## START Source extract
October 26, 2008 at exactly 2:48 p.m. in the afternoon...
I'm not in the mood for anything at that time. All I wanted is just to go home, review for some of my subjects for the test tomorrow and sleep. But as I turned around, I saw in the corner of my right eye, a familiar face passing by my side. I hold my breath for a second or (maybe...) two. There he is, walking ahead of me, looking straight forward and not even minding me. I'm there looking at his back, wishing the world will stop and preserve that very moment. I wanted to call out his name maybe even say hi or hello. But a STRONG FORCE STOP ME from whatever I'm planning to do. It brings back the memories of the past which halted my body and spirit from committing the mistake I'm about to do. Then after a couple of seconds, the event started to sink in... He maybe physically close but would still forever be a far away DREAM.
I saw him up close for the first time since (I don't know) a century ago. Never would I imagine I'll see him there at that very moment. Honestly I'm not prepared. All I did at that time is just look at him and try to make sure he is the one who just passed by. It's as if my world stop to turn and all I could think is he is there. My mom tried to tell me there is a tricycle passing by but all I did was just look at his retreating back.
Even after we rode the tricycle I still glance at him. I crane my head to have a better look at him. He was wearing a pink tee and faded jeans. He looks so thin as if he is not eating enough. It's been a long time since I saw him close by. I'm caught off-guard. I'm really expecting to see him once in a while. I know he does live around the area. But to see him just like that is another thing for me.
## END Source extract
In the personal account above, what was the man who passed by wearing?
## START Supplied information
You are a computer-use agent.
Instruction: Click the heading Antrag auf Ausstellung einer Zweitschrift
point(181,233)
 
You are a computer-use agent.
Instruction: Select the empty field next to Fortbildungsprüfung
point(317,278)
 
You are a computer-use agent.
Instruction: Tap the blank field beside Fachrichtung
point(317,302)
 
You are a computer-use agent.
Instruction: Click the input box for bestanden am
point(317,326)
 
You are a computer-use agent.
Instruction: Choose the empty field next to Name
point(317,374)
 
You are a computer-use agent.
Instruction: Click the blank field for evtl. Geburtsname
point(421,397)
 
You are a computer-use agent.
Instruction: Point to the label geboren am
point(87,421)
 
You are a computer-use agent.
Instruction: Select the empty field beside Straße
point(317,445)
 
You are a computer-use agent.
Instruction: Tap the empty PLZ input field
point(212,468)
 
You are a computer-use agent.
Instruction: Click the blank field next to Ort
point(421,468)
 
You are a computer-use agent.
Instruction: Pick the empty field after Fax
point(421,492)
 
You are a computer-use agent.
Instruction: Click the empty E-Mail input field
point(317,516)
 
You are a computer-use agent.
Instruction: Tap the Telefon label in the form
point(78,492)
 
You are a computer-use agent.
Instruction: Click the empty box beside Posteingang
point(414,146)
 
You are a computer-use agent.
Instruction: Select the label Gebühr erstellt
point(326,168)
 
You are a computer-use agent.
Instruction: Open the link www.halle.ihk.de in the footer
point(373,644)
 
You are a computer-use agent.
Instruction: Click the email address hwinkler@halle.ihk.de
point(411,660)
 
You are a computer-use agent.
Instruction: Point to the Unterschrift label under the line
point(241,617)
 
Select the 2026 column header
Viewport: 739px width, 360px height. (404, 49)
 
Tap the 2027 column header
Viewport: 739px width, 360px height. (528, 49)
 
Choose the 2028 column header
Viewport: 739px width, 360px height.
## END Supplied information
● **Reply**
A pink tee and faded jeans.